- What to produce: An exact transcript of all the records is required, with nothing left out.

- Records to use:
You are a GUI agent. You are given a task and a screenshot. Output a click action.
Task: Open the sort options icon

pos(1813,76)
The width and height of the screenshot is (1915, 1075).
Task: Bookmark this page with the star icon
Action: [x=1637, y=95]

- The answer:
You are a GUI agent. You are given a task and a screenshot. Output a click action.
Task: Open the sort options icon

pos(1813,76)
The width and height of the screenshot is (1915, 1075).
Task: Bookmark this page with the star icon
Action: [x=1637, y=95]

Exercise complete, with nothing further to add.